The key components of our business strategies include:
Diversify Asset Portfolio. We diversify through the acquisition of new and existing facilities from third parties and the expansion and upgrade of current facilities and strategically investing in new developments with options to acquire the developments at stabilization. We employ what we believe to be a disciplined, opportunistic acquisition strategy with a focus on the acquisition of SNFs, ALFs and ILFs, and we may determine in the future to expand our acquisitions to include medical office buildings, long-term acute care hospitals and inpatient rehabilitation facilities. As we acquire additional properties, we expect to further diversify by geography, asset class and tenant within the healthcare and healthcare-related sectors.
 
Maintain Balance Sheet Strength and Liquidity. We maintain a capital structure that provides the resources and flexibility to support the growth of our business. We intend to maintain a mix of credit facility debt, unsecured debt and possibly secured mortgage debt, which, together with our anticipated ability to complete future equity financings, including issuances of our common stock via registered public offerings or under an at-the-market equity program, we expect will fund the growth of our property portfolio.
Develop New Tenant Relationships. We cultivate new relationships with tenants and healthcare providers in order to expand the mix of tenants operating our properties and, in doing so, to reduce our dependence on Ensign. We expect that this objective will be achieved over time as part of our overall strategy to acquire new properties and further diversify our portfolio of healthcare properties.
Provide Capital to Underserved Operators.

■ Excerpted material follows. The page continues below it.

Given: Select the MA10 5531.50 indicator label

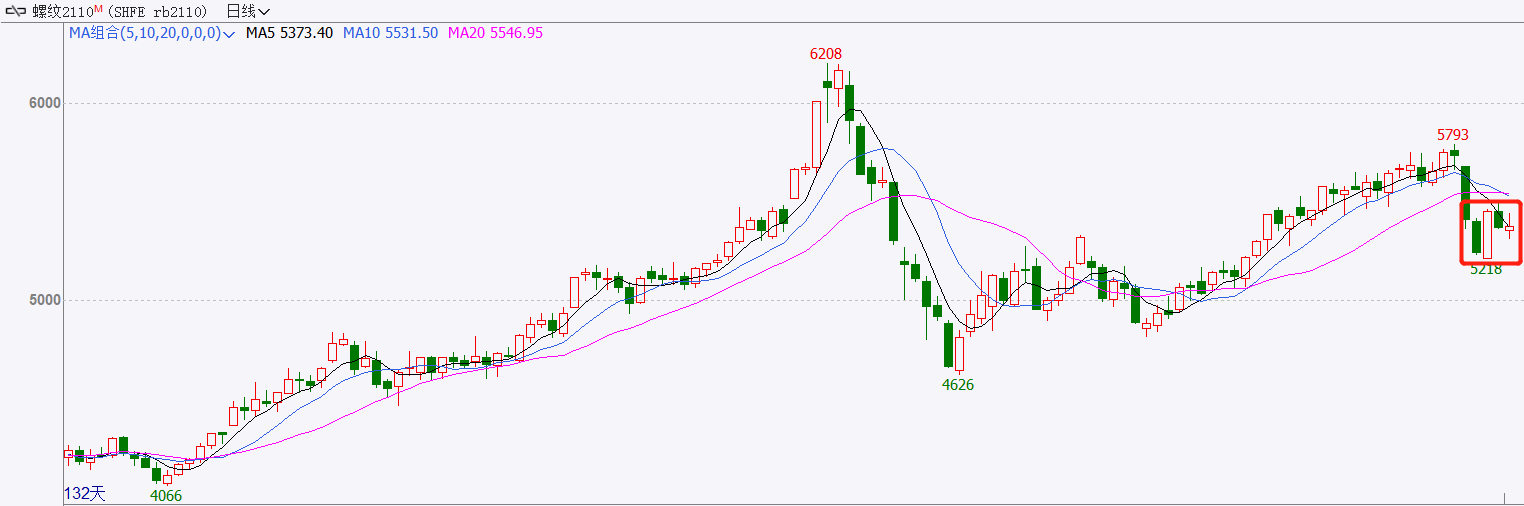Looking at the screenshot, I should [x=391, y=33].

We believe there is a significant opportunity to be a capital source to healthcare operators, through the acquisition and leasing of healthcare properties to them that are consistent with our investment and financing strategy at appropriate risk-adjusted rates of return, which, due to size and other considerations, are not a focus for larger healthcare REITs. We pursue acquisitions and strategic opportunities that meet our investing and financing strategy and that are attractively priced, including funding development of properties through preferred equity or construction loans and thereafter entering into sale and leaseback arrangements with such developers as well as other secured term financing and mezzanine lending. We utilize our management team’s operating experience, network of relationships and industry insight to identify both large and small quality operators in need of capital funding for future growth. In appropriate circumstances, we may negotiate with operators to acquire individual healthcare properties from those operators and then lease those properties back to the operators pursuant to long-term triple-net leases.
Fund Strategic Capital Improvements. We support operators by providing capital to them for a variety of purposes, including capital expenditures and facility modernization. We expect to structure these investments as either lease amendments that produce additional rents or as loans that are repaid by operators during the applicable lease term.

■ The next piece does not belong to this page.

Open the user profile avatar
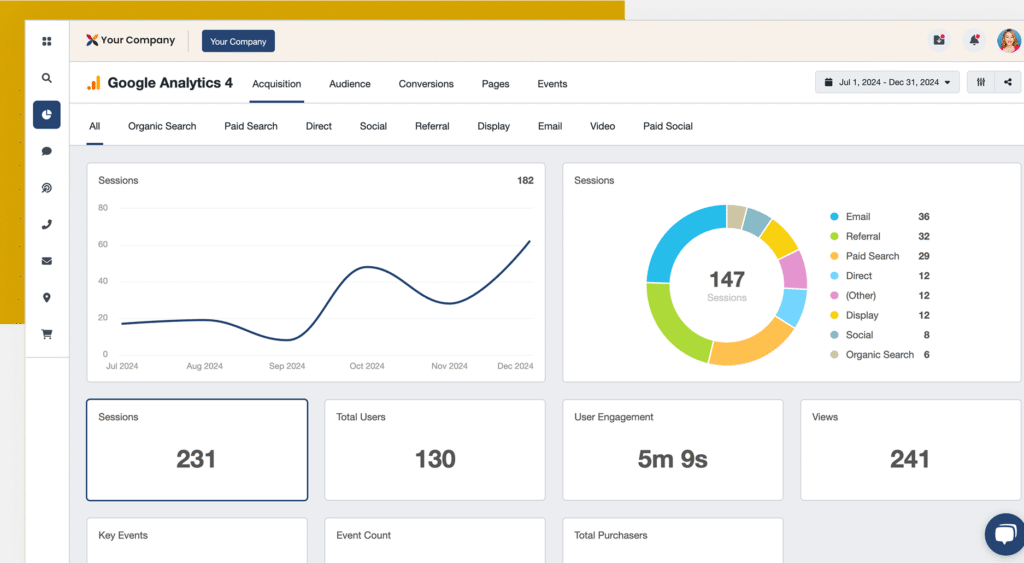 tap(1008, 41)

Pursue Strategic Development Opportunities. We work with operators and developers to identify strategic development opportunities. These opportunities may involve replacing or renovating facilities that may have become less competitive. We also identify new development opportunities that present attractive risk-adjusted returns. We may provide funding to the developer of a property in conjunction with entering into a sale leaseback transaction or an option to enter into a sale leaseback transaction for the property.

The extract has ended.